# Task description
Output the records from the line containing "Where should I click to: Select the small" through the line containing "pos(216,69)", copying each line exactly as it appears.

# Entries shown
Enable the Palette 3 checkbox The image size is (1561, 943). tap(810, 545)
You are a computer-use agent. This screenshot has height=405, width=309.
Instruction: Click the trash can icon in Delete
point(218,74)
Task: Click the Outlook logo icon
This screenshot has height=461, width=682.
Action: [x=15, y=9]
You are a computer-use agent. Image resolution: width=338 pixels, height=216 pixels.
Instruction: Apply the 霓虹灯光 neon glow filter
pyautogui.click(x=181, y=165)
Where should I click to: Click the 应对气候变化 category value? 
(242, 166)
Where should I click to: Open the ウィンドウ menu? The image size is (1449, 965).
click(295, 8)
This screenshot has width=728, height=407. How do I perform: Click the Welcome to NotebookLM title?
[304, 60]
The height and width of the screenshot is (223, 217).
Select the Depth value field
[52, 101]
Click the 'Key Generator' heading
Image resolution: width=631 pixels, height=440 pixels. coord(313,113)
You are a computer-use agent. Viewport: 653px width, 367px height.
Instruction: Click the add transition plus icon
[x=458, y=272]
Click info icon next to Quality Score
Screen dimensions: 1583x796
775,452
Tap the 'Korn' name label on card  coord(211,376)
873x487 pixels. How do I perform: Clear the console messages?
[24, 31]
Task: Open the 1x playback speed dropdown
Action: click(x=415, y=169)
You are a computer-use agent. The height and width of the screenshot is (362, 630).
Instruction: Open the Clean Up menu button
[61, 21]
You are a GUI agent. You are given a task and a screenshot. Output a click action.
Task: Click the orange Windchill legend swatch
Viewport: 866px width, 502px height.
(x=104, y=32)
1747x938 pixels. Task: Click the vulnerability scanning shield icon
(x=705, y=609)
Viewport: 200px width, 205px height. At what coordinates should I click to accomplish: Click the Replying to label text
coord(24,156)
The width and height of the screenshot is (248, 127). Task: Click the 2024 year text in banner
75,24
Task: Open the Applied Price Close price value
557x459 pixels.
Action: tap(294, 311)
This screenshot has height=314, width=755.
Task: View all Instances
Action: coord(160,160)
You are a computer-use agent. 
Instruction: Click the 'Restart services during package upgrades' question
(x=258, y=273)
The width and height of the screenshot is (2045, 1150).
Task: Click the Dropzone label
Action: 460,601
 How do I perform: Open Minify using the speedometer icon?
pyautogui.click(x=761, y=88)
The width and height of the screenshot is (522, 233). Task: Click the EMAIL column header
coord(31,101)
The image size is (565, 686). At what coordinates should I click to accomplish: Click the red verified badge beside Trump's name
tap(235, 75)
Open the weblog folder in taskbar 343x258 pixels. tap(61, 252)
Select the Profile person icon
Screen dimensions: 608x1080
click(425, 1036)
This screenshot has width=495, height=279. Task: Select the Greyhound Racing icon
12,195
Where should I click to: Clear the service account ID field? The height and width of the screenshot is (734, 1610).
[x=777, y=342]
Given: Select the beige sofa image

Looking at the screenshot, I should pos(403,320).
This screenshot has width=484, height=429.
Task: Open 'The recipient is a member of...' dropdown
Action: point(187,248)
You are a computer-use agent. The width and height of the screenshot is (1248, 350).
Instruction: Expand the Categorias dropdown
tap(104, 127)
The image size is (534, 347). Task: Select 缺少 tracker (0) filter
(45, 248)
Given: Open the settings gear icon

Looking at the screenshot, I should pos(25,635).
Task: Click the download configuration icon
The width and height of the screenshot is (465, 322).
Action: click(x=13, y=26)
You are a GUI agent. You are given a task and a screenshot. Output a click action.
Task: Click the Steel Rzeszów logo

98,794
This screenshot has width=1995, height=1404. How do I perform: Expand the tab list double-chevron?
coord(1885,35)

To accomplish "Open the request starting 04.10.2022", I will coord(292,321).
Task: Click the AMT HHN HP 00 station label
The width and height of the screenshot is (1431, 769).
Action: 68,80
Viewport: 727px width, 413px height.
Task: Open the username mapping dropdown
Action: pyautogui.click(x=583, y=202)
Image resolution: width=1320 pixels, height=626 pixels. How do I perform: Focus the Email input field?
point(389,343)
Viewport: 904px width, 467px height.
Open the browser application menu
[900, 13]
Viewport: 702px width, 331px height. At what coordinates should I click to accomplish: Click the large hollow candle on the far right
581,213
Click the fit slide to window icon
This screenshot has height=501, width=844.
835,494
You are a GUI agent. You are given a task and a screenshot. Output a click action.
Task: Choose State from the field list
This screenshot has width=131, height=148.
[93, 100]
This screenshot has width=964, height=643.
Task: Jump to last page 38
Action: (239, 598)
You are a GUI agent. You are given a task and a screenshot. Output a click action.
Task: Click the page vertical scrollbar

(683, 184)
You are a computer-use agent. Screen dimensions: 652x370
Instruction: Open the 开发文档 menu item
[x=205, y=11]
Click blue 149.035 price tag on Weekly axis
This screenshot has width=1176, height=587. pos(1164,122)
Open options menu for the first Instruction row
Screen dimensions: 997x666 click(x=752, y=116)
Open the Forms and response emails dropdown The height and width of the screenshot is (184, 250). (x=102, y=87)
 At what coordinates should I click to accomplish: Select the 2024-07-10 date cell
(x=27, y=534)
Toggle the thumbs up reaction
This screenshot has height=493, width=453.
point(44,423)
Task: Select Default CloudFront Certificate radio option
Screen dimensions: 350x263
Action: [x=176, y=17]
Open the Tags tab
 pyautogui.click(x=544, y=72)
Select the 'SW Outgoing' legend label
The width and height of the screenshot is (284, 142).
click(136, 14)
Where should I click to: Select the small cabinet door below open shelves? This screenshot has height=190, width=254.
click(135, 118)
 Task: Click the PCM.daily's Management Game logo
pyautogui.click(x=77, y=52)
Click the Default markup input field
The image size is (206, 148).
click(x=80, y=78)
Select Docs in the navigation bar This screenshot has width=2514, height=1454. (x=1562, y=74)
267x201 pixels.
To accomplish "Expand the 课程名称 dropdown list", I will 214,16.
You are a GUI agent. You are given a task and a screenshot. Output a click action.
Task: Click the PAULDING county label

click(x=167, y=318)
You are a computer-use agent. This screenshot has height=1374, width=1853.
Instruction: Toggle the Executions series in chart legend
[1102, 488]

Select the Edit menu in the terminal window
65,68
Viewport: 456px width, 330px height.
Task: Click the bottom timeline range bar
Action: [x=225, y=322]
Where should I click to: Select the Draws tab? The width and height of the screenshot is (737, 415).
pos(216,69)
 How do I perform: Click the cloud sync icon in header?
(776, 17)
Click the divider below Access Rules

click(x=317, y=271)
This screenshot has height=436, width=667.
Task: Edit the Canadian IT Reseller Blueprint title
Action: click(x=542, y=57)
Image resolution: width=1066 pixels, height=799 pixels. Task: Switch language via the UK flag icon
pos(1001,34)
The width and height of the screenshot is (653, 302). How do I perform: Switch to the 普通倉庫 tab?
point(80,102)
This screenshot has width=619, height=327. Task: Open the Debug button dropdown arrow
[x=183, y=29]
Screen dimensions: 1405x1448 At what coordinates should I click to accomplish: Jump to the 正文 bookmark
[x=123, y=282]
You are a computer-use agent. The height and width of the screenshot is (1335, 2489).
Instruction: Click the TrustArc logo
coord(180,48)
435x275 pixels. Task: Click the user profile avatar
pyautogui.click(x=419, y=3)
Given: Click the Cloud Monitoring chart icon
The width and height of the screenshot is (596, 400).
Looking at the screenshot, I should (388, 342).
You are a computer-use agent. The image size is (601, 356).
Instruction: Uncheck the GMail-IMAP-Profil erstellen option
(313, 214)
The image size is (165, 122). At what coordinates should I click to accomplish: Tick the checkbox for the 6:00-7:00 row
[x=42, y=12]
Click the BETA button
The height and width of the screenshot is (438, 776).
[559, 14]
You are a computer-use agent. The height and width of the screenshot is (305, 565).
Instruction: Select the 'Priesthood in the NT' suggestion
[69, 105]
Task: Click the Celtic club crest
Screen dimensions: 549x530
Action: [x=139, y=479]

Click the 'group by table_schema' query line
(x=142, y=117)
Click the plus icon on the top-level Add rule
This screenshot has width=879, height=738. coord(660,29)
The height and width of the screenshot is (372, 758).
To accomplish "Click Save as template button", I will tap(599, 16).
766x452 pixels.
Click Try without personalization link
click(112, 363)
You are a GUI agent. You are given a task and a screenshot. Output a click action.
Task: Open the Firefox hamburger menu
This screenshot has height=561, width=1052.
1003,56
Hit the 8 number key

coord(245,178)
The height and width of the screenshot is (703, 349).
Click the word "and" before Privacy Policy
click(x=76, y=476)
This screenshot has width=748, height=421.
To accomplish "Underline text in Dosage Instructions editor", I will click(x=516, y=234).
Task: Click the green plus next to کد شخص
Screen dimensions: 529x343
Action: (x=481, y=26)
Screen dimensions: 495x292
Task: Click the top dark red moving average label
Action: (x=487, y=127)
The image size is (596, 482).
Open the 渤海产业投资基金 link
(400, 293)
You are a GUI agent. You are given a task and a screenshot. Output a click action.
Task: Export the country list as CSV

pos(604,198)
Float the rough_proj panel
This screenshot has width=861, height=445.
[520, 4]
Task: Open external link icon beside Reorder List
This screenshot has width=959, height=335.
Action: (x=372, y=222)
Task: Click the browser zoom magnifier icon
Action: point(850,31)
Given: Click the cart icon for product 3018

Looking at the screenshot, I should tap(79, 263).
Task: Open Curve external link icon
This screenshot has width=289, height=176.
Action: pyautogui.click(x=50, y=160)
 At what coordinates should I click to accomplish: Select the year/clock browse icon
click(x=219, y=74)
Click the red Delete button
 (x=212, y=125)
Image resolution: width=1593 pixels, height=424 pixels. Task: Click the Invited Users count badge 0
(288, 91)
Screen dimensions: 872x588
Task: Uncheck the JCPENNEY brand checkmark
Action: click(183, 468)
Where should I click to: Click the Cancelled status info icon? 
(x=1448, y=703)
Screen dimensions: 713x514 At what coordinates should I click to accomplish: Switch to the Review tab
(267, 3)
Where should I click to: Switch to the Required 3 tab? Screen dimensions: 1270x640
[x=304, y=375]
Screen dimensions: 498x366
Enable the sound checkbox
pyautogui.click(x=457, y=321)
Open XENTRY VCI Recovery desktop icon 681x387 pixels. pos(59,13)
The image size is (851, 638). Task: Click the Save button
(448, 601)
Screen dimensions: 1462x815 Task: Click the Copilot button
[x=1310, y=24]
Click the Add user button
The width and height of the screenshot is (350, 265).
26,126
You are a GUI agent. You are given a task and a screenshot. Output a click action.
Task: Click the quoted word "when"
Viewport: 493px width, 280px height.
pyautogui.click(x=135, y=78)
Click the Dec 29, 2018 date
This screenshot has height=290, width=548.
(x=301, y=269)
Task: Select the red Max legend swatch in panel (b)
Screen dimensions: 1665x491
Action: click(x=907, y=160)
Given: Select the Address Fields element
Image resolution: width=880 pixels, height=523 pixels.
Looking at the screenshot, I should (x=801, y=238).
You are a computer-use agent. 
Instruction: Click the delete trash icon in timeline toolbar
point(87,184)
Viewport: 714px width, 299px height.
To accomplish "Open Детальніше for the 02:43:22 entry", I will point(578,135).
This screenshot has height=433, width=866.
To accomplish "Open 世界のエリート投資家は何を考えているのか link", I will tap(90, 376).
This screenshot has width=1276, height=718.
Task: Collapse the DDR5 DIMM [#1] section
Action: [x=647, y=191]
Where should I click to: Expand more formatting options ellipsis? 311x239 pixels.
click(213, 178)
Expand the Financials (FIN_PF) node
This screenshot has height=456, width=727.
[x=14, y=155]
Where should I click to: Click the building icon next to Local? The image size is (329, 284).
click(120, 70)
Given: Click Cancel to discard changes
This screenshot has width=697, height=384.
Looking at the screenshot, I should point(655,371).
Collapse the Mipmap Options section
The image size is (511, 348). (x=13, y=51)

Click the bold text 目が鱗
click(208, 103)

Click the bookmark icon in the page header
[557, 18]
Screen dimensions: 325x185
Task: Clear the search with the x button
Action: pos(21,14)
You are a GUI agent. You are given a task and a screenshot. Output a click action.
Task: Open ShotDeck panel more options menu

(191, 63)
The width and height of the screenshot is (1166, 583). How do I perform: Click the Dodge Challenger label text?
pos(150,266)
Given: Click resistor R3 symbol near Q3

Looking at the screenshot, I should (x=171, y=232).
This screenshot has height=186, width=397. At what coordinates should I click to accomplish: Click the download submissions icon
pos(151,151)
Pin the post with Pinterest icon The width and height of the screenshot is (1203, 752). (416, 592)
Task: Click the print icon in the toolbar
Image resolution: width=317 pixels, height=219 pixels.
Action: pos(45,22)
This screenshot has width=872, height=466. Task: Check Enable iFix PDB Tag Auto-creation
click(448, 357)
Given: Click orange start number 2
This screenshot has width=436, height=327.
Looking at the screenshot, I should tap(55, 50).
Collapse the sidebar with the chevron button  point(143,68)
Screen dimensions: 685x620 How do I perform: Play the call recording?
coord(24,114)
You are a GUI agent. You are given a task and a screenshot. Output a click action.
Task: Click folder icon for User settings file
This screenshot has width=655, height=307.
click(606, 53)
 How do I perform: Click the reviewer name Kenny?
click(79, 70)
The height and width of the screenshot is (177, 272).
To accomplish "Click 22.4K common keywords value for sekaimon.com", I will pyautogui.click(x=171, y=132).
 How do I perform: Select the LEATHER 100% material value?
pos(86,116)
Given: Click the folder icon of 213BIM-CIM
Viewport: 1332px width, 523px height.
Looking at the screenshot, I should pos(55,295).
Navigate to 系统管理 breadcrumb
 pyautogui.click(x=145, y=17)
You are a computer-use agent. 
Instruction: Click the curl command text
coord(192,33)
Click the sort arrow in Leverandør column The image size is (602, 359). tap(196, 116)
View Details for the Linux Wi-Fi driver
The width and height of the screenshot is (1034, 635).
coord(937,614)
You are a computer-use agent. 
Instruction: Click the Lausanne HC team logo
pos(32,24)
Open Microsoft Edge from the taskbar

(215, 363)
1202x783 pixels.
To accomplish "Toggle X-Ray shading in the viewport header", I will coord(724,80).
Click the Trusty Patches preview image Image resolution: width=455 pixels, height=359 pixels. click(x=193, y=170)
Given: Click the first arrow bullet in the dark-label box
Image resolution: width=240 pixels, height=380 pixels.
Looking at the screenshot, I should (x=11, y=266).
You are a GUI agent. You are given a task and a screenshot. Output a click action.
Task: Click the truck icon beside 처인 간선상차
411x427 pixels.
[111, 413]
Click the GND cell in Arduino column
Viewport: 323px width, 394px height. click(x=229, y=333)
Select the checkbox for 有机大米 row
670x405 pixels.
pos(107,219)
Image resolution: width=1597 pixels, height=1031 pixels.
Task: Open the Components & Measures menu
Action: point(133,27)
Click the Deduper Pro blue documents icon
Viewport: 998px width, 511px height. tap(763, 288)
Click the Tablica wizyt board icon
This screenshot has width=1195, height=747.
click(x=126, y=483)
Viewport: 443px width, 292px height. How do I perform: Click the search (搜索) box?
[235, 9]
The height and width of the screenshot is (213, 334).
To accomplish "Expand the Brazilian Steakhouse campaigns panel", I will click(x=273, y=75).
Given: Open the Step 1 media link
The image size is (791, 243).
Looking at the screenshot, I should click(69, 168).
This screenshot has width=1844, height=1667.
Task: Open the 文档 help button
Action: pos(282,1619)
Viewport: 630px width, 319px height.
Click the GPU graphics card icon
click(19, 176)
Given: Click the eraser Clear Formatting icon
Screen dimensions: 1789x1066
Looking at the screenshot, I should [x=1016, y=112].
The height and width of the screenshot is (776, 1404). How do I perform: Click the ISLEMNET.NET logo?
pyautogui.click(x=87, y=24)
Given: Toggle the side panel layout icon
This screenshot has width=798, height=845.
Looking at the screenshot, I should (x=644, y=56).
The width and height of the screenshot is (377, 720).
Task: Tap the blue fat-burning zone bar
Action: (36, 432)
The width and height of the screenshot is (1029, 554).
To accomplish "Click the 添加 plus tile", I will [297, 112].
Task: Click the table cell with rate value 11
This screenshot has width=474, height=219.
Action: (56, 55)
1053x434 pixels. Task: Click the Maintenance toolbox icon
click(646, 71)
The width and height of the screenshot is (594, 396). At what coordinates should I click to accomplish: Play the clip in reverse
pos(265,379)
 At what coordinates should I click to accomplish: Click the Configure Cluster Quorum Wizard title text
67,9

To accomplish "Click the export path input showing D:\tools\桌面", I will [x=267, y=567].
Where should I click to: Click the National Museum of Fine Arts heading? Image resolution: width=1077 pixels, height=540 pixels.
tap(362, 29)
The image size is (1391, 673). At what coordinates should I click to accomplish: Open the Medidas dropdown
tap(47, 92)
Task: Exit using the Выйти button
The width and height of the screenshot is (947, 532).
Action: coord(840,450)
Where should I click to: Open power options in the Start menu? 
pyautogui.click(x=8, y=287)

# Finished answer
Where should I click to: Select the small cabinet door below open shelves? This screenshot has height=190, width=254.
click(135, 118)
 Task: Click the PCM.daily's Management Game logo
pyautogui.click(x=77, y=52)
Click the Default markup input field
The image size is (206, 148).
click(x=80, y=78)
Select Docs in the navigation bar This screenshot has width=2514, height=1454. (x=1562, y=74)
267x201 pixels.
To accomplish "Expand the 课程名称 dropdown list", I will 214,16.
You are a GUI agent. You are given a task and a screenshot. Output a click action.
Task: Click the PAULDING county label

click(x=167, y=318)
You are a computer-use agent. This screenshot has height=1374, width=1853.
Instruction: Toggle the Executions series in chart legend
[1102, 488]

Select the Edit menu in the terminal window
65,68
Viewport: 456px width, 330px height.
Task: Click the bottom timeline range bar
Action: [x=225, y=322]
Where should I click to: Select the Draws tab? The width and height of the screenshot is (737, 415).
pos(216,69)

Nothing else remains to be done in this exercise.